In [1]:
#!pip install boto3

In [5]:
import numpy as np
import pandas as pd
import matplotlib.pyplot as plt
import seaborn as sns
import re 
import boto3
from io import BytesIO
import io
from sklearn.preprocessing import MinMaxScaler
import nltk
from nltk.tokenize import word_tokenize
from nltk.corpus import stopwords
from sklearn.feature_extraction.text import CountVectorizer
from scipy.stats import pearsonr
import textdistance
import warnings

## Credentials for Amazon S3

In [6]:
aws_access_key_id = ''
aws_secret_access_key = ''

bucket_name = ''

# Create an S3 client
s3 = boto3.client('s3', aws_access_key_id=aws_access_key_id, aws_secret_access_key=aws_secret_access_key)

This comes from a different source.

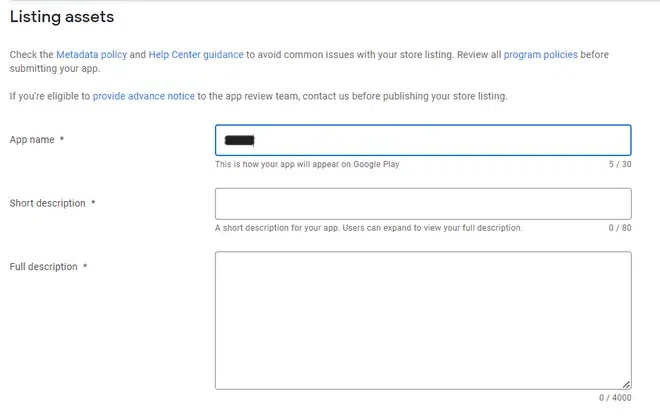
Task: Click the Full description resize handle
Action: [x=626, y=384]
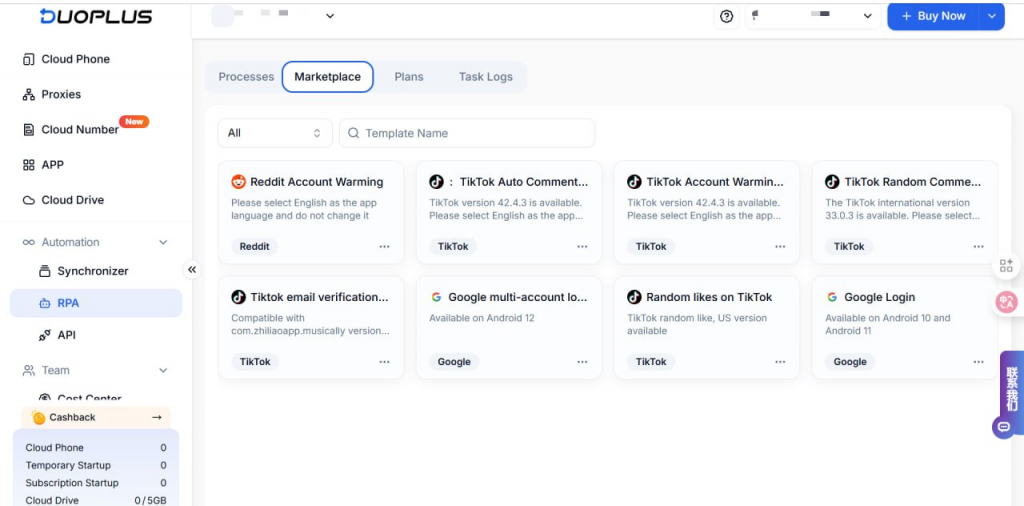Open the help question mark icon
This screenshot has height=506, width=1024.
coord(726,16)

## The list contains generic CS keywords

In [7]:
CS_keywords = set(['python', 'pytorch', 'sql', 'mxnet', 'mlflow', 'einstein', 'theano', 'pyspark', 'solr', 'mahout',
 'cassandra', 'aws', 'powerpoint', 'spark', 'pig', 'sas', 'java', 'nosql', 'docker', 'salesforce', 'scala', 'c++', 'net', 'tableau', 'pandas', 'scikitlearn', 'sklearn', 'matlab', 'scala', 'keras', 'tensorflow', 'clojure',
 'caffe', 'scipy', 'numpy', 'matplotlib', 'vba', 'spss', 'linux', 'azure', 'cloud', 'gcp', 'mongodb', 'mysql', 'oracle',
 'redshift', 'snowflake', 'kafka', 'javascript', 'qlik', 'jupyter', 'perl', 'bigquery', 'unix', 'react',
 'scikit', 'powerbi', 's3', 'ec2', 'lambda', 'ssrs', 'kubernetes', 'hana', 'spacy', 'tf', 'django', 'sagemaker',
 'seaborn', 'mllib', 'github', 'git', 'elasticsearch', 'splunk', 'airflow', 'looker', 'rapidminer', 'birt', 'pentaho',
'jquery', 'nodejs', 'd3', 'plotly', 'bokeh', 'xgboost', 'rstudio', 'shiny', 'dash', 'h20', 'h2o', 'hadoop', 'mapreduce',
 'hive', 'cognos', 'angular', 'nltk', 'flask', 'node', 'firebase', 'bigtable', 'rust', 'php', 'cntk', 'lightgbm',
 'kubeflow', 'rpython', 'unixlinux', 'postgressql', 'postgresql', 'postgres', 'hbase', 'dask', 'ruby', 'julia', 'tensor',
 'dplyr','ggplot2','esquisse','bioconductor','shiny','lubridate','knitr','mlr','quanteda','dt','rcrawler','caret','rmarkdown',
 'leaflet','janitor','ggvis','plotly','rcharts','rbokeh','broom','stringr','magrittr','slidify','rvest',
 'rmysql','rsqlite','prophet','glmnet','text2vec','snowballc','quantmod','rstan','swirl','datasciencer', 
 'amazon web services', 'google cloud', 'sql server',
  'cleansing', 'chatbot', 'cleaning', 'blockchain', 'causality', 'correlation', 'bandit', 'anomaly', 'kpi',
 'dashboard', 'geospatial', 'ocr',  'pca', 'gis', 'svm', 'svd', 'tuning', 'hyperparameter', 'hypothesis',
 'salesforcecom', 'segmentation', 'biostatistics', 'unsupervised', 'supervised', 'exploratory',
 'recommender', 'recommendations', 'research', 'sequencing', 'probability', 'reinforcement', 'graph', 'bioinformatics',
  'knn', 'etl', 'normalization', 'classification', 'optimizing', 'prediction', 'forecasting',
 'clustering', 'optimization', 'visualization', 'nlp', 'c#',
 'regression', 'logistic', 'cnn', 'glm',
 'rnn', 'lstm', 'gbm', 'boosting', 'recurrent', 'convolutional', 'bayesian',
 'bayes', 'random forest', 'natural language processing', 'machine learning', 'decision tree', 'deep learning', 'experimental design',
 'time series', 'nearest neighbors', 'neural network', 'support vector machine', 'computer vision', 'machine vision', 'dimensionality reduction',
 'text analytics',  'a/b testing', 'data mining', 'kajsadouas', 'senior','intern', 'Data', ])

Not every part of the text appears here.